■ **Task instructions**:
Please write out all of the entries without altering anything.

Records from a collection
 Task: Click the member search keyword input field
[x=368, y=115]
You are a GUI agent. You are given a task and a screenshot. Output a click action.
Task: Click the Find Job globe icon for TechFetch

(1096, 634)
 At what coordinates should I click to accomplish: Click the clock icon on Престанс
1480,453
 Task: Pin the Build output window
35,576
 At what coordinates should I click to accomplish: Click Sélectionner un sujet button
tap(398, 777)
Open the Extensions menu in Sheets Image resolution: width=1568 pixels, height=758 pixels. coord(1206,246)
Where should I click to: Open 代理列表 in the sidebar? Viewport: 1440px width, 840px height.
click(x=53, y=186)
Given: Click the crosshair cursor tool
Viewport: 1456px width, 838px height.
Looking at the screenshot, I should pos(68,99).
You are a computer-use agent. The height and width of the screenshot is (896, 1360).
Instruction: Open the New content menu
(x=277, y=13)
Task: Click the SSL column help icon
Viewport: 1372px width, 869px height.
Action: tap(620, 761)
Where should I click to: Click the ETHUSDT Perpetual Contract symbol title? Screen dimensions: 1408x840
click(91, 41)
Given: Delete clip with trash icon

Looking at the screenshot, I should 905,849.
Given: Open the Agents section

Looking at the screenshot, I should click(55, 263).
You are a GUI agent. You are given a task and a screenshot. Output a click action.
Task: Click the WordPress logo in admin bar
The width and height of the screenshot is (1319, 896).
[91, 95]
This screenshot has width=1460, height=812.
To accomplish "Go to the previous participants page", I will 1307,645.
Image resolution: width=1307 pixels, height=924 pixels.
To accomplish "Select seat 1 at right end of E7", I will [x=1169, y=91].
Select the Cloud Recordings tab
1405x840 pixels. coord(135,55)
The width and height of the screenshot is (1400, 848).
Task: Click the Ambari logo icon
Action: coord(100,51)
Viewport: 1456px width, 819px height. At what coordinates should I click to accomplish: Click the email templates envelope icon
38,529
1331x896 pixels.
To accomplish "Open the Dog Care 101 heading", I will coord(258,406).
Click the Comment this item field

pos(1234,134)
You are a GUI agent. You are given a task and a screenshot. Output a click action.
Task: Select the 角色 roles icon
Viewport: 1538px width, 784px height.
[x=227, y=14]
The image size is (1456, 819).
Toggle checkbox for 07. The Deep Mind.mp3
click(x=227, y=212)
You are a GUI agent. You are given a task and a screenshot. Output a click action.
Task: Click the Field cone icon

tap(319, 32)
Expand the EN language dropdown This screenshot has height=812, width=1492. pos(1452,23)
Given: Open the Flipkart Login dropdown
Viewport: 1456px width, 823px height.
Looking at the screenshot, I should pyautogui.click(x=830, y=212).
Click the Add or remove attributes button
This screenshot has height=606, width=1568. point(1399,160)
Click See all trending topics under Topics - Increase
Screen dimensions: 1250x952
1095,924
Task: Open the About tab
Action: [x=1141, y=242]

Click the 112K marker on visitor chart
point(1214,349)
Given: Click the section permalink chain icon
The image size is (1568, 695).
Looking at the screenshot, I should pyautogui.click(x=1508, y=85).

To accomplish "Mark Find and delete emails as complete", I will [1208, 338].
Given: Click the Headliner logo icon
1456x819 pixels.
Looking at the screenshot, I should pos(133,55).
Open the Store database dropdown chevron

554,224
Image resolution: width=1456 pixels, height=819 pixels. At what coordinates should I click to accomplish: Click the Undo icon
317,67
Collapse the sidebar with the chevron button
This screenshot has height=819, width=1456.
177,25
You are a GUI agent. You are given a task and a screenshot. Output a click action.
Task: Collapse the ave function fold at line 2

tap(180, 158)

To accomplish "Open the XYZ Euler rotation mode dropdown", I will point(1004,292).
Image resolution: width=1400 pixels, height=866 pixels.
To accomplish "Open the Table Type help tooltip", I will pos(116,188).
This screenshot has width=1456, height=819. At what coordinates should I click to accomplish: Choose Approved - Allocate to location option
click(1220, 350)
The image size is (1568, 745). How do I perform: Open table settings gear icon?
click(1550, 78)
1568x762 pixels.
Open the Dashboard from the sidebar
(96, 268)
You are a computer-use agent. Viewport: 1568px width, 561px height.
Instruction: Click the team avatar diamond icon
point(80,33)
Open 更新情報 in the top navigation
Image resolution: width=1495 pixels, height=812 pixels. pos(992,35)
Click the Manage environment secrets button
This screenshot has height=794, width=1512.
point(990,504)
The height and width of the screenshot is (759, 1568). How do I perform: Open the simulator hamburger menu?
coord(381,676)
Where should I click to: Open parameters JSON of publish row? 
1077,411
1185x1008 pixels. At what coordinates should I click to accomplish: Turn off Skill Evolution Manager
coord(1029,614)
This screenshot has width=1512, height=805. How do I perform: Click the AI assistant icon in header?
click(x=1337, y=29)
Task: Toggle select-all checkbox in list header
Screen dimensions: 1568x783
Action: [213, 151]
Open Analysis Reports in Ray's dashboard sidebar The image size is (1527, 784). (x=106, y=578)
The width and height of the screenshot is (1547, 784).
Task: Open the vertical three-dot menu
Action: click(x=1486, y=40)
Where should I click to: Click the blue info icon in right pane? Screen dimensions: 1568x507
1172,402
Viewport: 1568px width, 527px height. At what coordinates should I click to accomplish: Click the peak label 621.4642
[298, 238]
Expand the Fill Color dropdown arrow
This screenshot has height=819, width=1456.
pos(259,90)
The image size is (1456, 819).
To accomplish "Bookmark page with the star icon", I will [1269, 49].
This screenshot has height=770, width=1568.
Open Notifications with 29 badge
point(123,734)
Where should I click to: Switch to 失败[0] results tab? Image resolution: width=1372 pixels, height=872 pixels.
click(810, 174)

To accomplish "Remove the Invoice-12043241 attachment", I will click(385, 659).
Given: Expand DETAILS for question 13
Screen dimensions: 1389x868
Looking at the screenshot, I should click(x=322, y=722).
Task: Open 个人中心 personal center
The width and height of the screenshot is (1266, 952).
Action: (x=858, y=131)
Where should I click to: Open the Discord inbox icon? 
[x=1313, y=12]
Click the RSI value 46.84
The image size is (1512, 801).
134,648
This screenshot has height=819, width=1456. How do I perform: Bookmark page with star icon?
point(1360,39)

■ **Worked solution**:
 Task: Click the member search keyword input field
[x=368, y=115]
You are a GUI agent. You are given a task and a screenshot. Output a click action.
Task: Click the Find Job globe icon for TechFetch

(1096, 634)
 At what coordinates should I click to accomplish: Click the clock icon on Престанс
1480,453
 Task: Pin the Build output window
35,576
 At what coordinates should I click to accomplish: Click Sélectionner un sujet button
tap(398, 777)
Open the Extensions menu in Sheets Image resolution: width=1568 pixels, height=758 pixels. coord(1206,246)
Where should I click to: Open 代理列表 in the sidebar? Viewport: 1440px width, 840px height.
click(x=53, y=186)
Given: Click the crosshair cursor tool
Viewport: 1456px width, 838px height.
Looking at the screenshot, I should pos(68,99).
You are a computer-use agent. The height and width of the screenshot is (896, 1360).
Instruction: Open the New content menu
(x=277, y=13)
Task: Click the SSL column help icon
Viewport: 1372px width, 869px height.
Action: tap(620, 761)
Where should I click to: Click the ETHUSDT Perpetual Contract symbol title? Screen dimensions: 1408x840
click(91, 41)
Given: Delete clip with trash icon

Looking at the screenshot, I should 905,849.
Given: Open the Agents section

Looking at the screenshot, I should click(55, 263).
You are a GUI agent. You are given a task and a screenshot. Output a click action.
Task: Click the WordPress logo in admin bar
The width and height of the screenshot is (1319, 896).
[91, 95]
This screenshot has width=1460, height=812.
To accomplish "Go to the previous participants page", I will 1307,645.
Image resolution: width=1307 pixels, height=924 pixels.
To accomplish "Select seat 1 at right end of E7", I will [x=1169, y=91].
Select the Cloud Recordings tab
1405x840 pixels. coord(135,55)
The width and height of the screenshot is (1400, 848).
Task: Click the Ambari logo icon
Action: coord(100,51)
Viewport: 1456px width, 819px height. At what coordinates should I click to accomplish: Click the email templates envelope icon
38,529
1331x896 pixels.
To accomplish "Open the Dog Care 101 heading", I will coord(258,406).
Click the Comment this item field

pos(1234,134)
You are a GUI agent. You are given a task and a screenshot. Output a click action.
Task: Select the 角色 roles icon
Viewport: 1538px width, 784px height.
[x=227, y=14]
The image size is (1456, 819).
Toggle checkbox for 07. The Deep Mind.mp3
click(x=227, y=212)
You are a GUI agent. You are given a task and a screenshot. Output a click action.
Task: Click the Field cone icon

tap(319, 32)
Expand the EN language dropdown This screenshot has height=812, width=1492. pos(1452,23)
Given: Open the Flipkart Login dropdown
Viewport: 1456px width, 823px height.
Looking at the screenshot, I should pyautogui.click(x=830, y=212).
Click the Add or remove attributes button
This screenshot has height=606, width=1568. point(1399,160)
Click See all trending topics under Topics - Increase
Screen dimensions: 1250x952
1095,924
Task: Open the About tab
Action: [x=1141, y=242]

Click the 112K marker on visitor chart
point(1214,349)
Given: Click the section permalink chain icon
The image size is (1568, 695).
Looking at the screenshot, I should pyautogui.click(x=1508, y=85).

To accomplish "Mark Find and delete emails as complete", I will [1208, 338].
Given: Click the Headliner logo icon
1456x819 pixels.
Looking at the screenshot, I should pos(133,55).
Open the Store database dropdown chevron

554,224
Image resolution: width=1456 pixels, height=819 pixels. At what coordinates should I click to accomplish: Click the Undo icon
317,67
Collapse the sidebar with the chevron button
This screenshot has height=819, width=1456.
177,25
You are a GUI agent. You are given a task and a screenshot. Output a click action.
Task: Collapse the ave function fold at line 2

tap(180, 158)

To accomplish "Open the XYZ Euler rotation mode dropdown", I will point(1004,292).
Image resolution: width=1400 pixels, height=866 pixels.
To accomplish "Open the Table Type help tooltip", I will pos(116,188).
This screenshot has width=1456, height=819. At what coordinates should I click to accomplish: Choose Approved - Allocate to location option
click(1220, 350)
The image size is (1568, 745). How do I perform: Open table settings gear icon?
click(1550, 78)
1568x762 pixels.
Open the Dashboard from the sidebar
(96, 268)
You are a computer-use agent. Viewport: 1568px width, 561px height.
Instruction: Click the team avatar diamond icon
point(80,33)
Open 更新情報 in the top navigation
Image resolution: width=1495 pixels, height=812 pixels. pos(992,35)
Click the Manage environment secrets button
This screenshot has height=794, width=1512.
point(990,504)
The height and width of the screenshot is (759, 1568). How do I perform: Open the simulator hamburger menu?
coord(381,676)
Where should I click to: Open parameters JSON of publish row? 
1077,411
1185x1008 pixels. At what coordinates should I click to accomplish: Turn off Skill Evolution Manager
coord(1029,614)
This screenshot has width=1512, height=805. How do I perform: Click the AI assistant icon in header?
click(x=1337, y=29)
Task: Toggle select-all checkbox in list header
Screen dimensions: 1568x783
Action: [213, 151]
Open Analysis Reports in Ray's dashboard sidebar The image size is (1527, 784). (x=106, y=578)
The width and height of the screenshot is (1547, 784).
Task: Open the vertical three-dot menu
Action: click(x=1486, y=40)
Where should I click to: Click the blue info icon in right pane? Screen dimensions: 1568x507
1172,402
Viewport: 1568px width, 527px height. At what coordinates should I click to accomplish: Click the peak label 621.4642
[298, 238]
Expand the Fill Color dropdown arrow
This screenshot has height=819, width=1456.
pos(259,90)
The image size is (1456, 819).
To accomplish "Bookmark page with the star icon", I will [1269, 49].
This screenshot has height=770, width=1568.
Open Notifications with 29 badge
point(123,734)
Where should I click to: Switch to 失败[0] results tab? Image resolution: width=1372 pixels, height=872 pixels.
click(810, 174)

To accomplish "Remove the Invoice-12043241 attachment", I will click(385, 659).
Given: Expand DETAILS for question 13
Screen dimensions: 1389x868
Looking at the screenshot, I should click(x=322, y=722).
Task: Open 个人中心 personal center
The width and height of the screenshot is (1266, 952).
Action: (x=858, y=131)
Where should I click to: Open the Discord inbox icon? 
[x=1313, y=12]
Click the RSI value 46.84
The image size is (1512, 801).
134,648
This screenshot has height=819, width=1456. How do I perform: Bookmark page with star icon?
point(1360,39)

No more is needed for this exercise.